Los diálogos de Kierkegaard, al contrario que los de Platón, no demuestran nada (¿acaso quiere seguir la misma senda kantiana?), pero hacen pensar. La metáfora, siempre presente, no se torna un elemento de sustento para alcanzar una idea. La idea, que si bien no nos aturde con su fuerza, nos embelesa más que nos convence. Kierkegaard habla con el corazón, ese órgano que algunos dicen hay que olvidar cuando escribimos sobre ideas…, habla para poetas y hombres elevados, habla para aquéllos que han elegido comprender y sentir, no para aquéllos que han elegido demostrar (no en vano se opuso a la visión hegeliana predominante en su tiempo).
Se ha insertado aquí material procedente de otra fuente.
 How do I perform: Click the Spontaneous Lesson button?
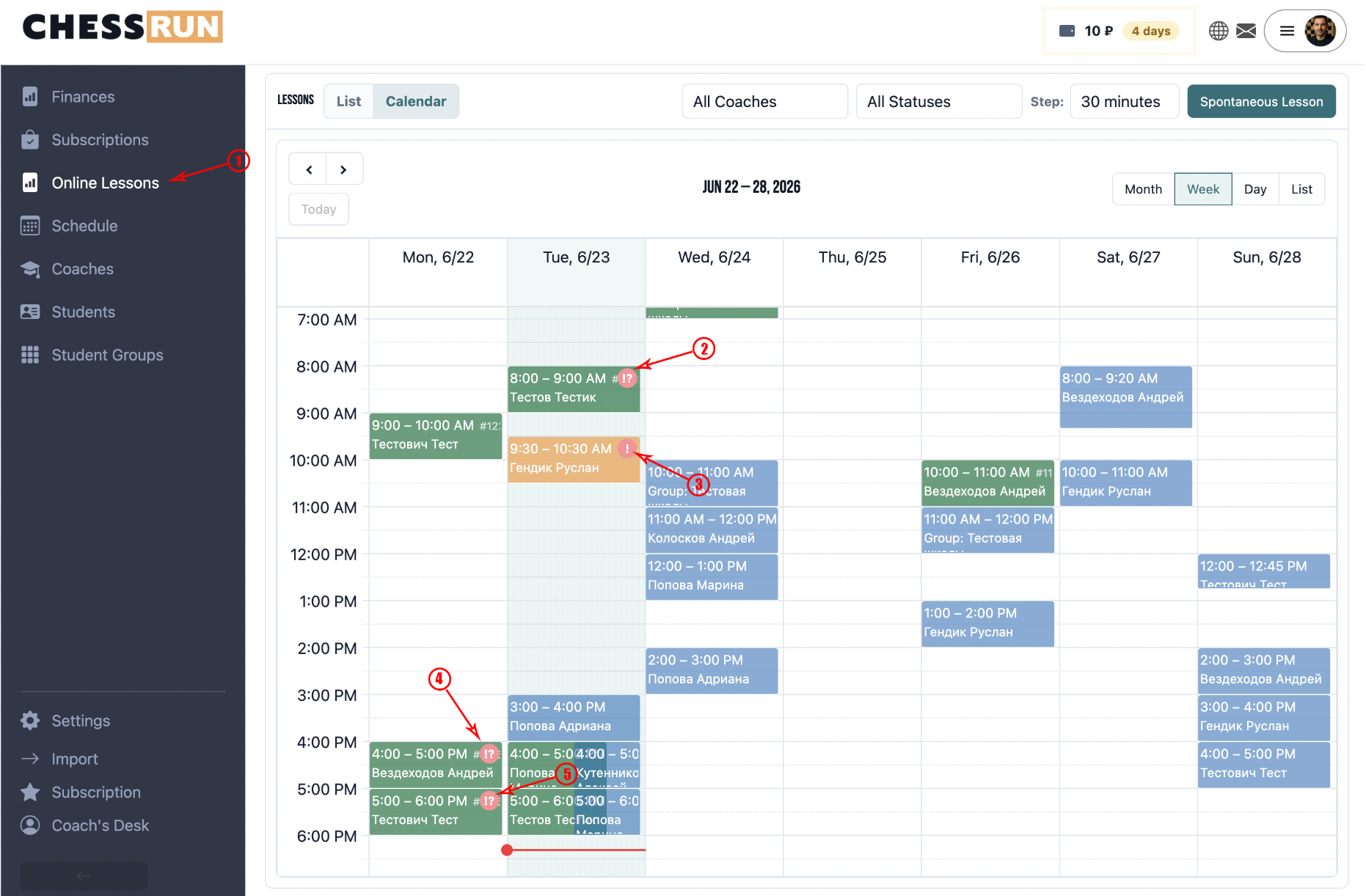click(x=1261, y=101)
Podríamos entrar a analizar los distintos estadios de «conocimiento» del ser humano (mejor, tal vez, sería decir etapas del desarrollo). Sí, Kierkegaard propone un camino, pero habla en boca de otros y con personajes que, en muchas ocasiones, se contradicen y no por ello dejan unos de tener más razón que otros. Habla con el lenguaje de Miguel Hernández y de las estrellas, habla con el sonido de los pájaros y la belleza, habla con metáforas para aquéllos que, sin tener que comprender, ya han entendido.

El hombre, abocado a la angustia (término que tomaran los Camus y Sartre, amén de sus cientos de imitadores) encuentra en la poesía, en el propio acto de leer, el solaz del «caballero de la fe» y es que, al igual que pude interpretarse el ser y no ser de Shakespeare desde la perspectiva de la lucha de contrarios, también se puede crear un poema con una obra de filosofía (casi con todos, ¡menos con «La Crítica de la Razón Pura»!).
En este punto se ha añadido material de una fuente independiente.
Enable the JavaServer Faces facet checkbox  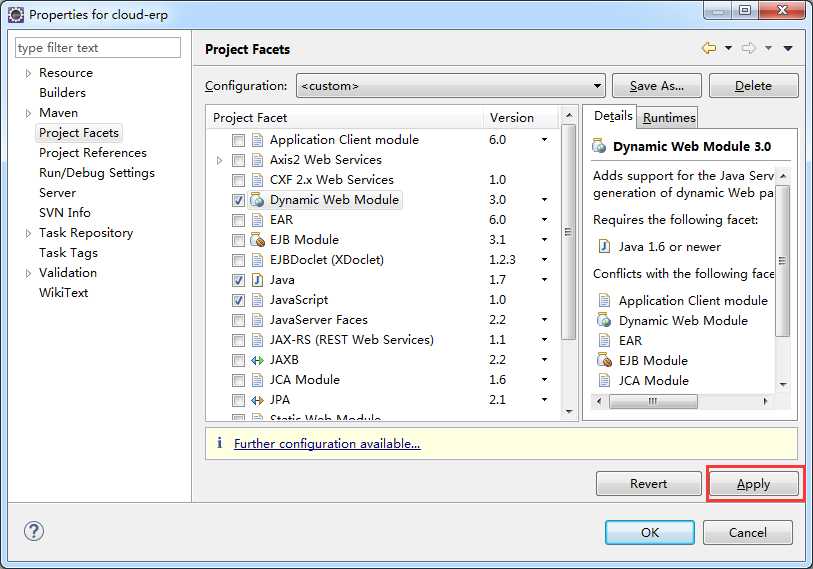point(238,320)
Leer a Kierkegaard es, hoy, una experiencia siempre nueva. Descubrimos, junto con el seductor y el filósofo, un mundo de angustia que deviene hacia dentro del ser humano y desemboca en el exterior, en una metáfora, en un lago o en un cielo estrellado. Alguien dijo que «la angustia es el vértigo de la libertad».

Algunas personas, arrogantes, valientes, están aún dispuestas a enfrentarse a ese camino: afrontar la angustia, la congoja, ser humanos, griegos y nihilistas, ser todo, en un sólo cuerpo. Sobre una página, angustiados pero liberados, probamos el peso de la culpa.